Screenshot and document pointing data
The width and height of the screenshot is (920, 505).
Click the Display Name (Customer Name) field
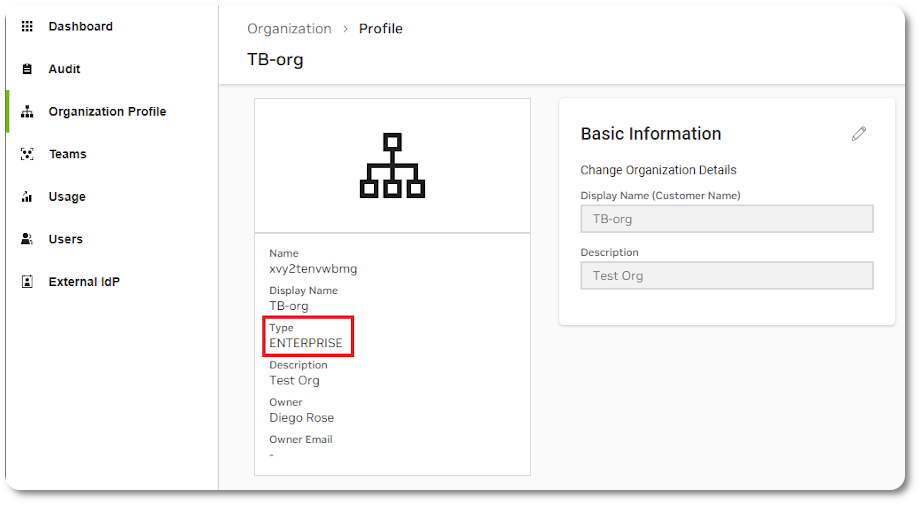[x=726, y=219]
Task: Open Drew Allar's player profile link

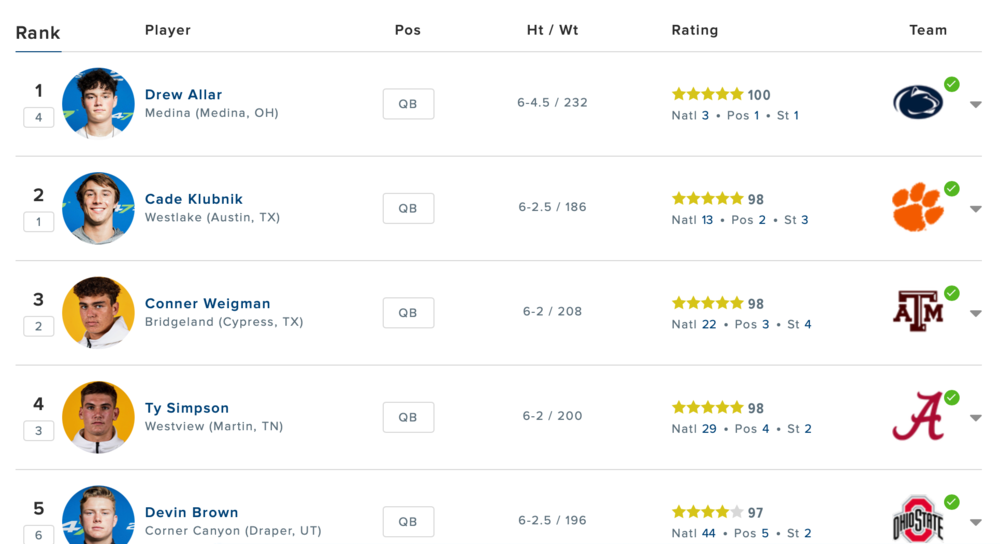Action: [184, 94]
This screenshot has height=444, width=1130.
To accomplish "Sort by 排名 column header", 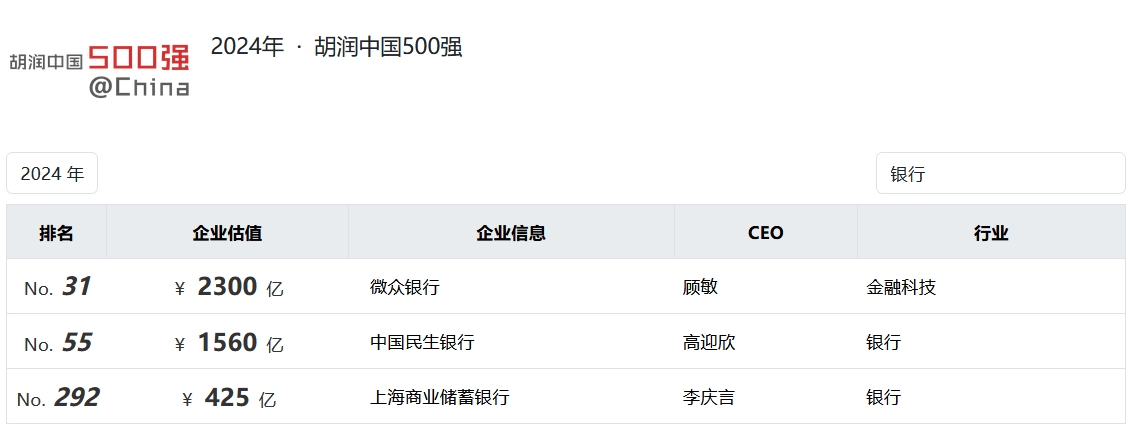I will [x=57, y=233].
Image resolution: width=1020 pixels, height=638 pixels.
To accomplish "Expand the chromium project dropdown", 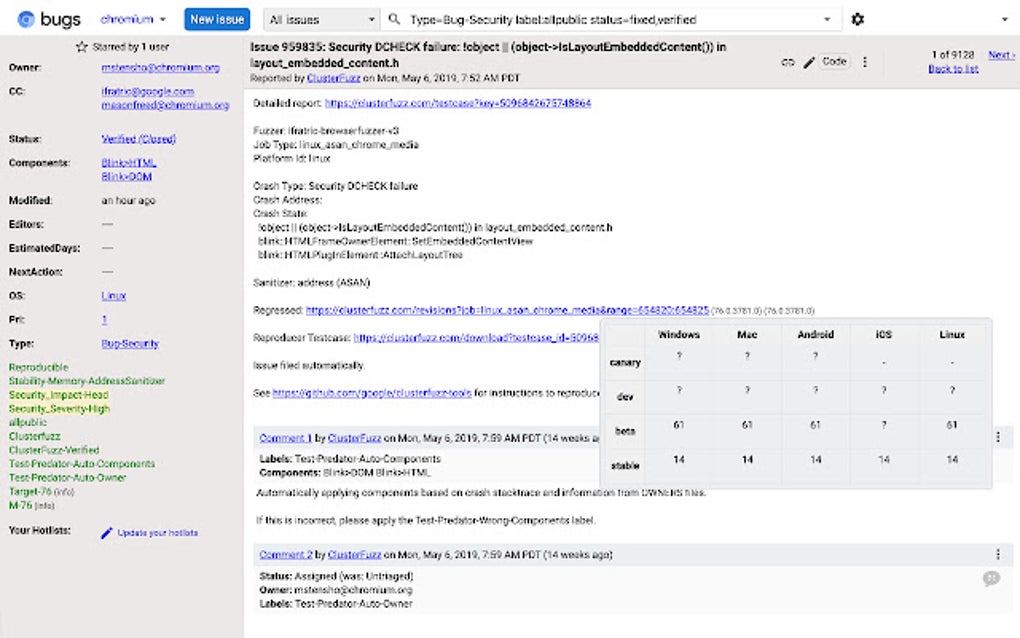I will [162, 19].
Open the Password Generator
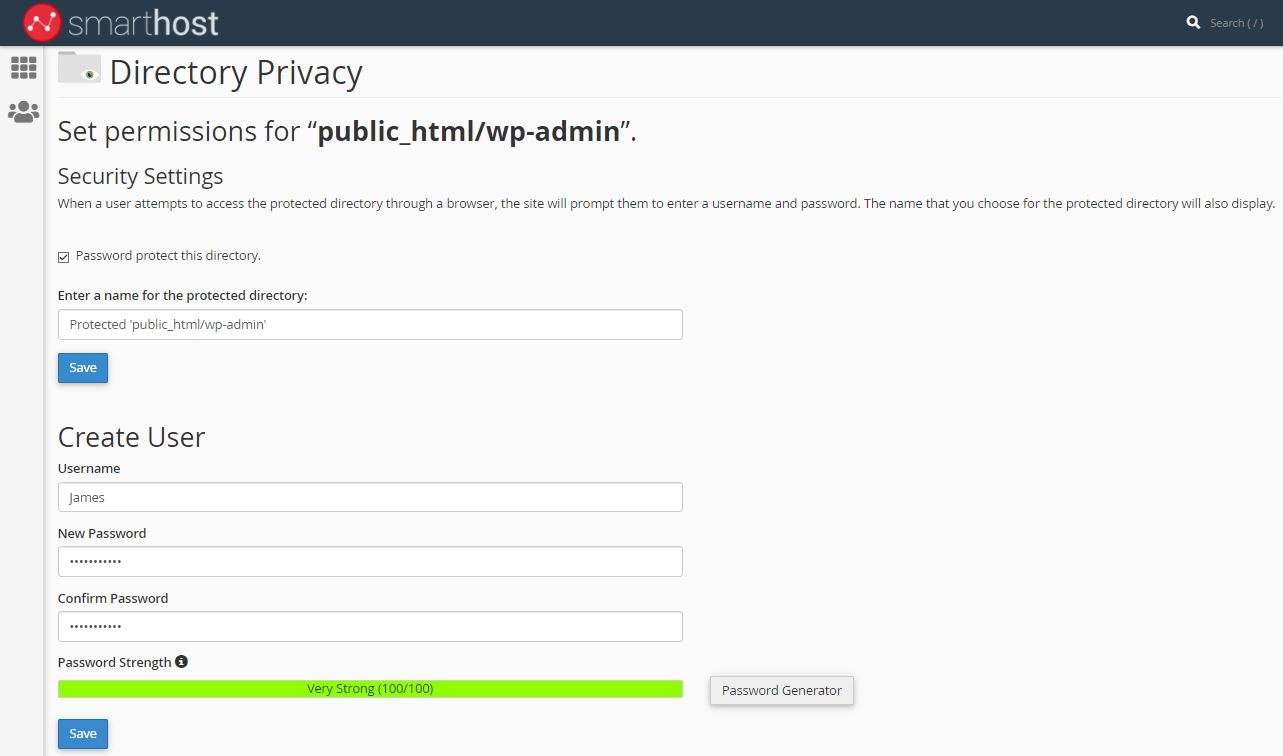The width and height of the screenshot is (1283, 756). click(x=782, y=690)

__What to do__:
Count how many lines in the items above contain the word "Open", treating uppercase and lowercase as different. Reply with the number alone.

__Response to the exercise__:
2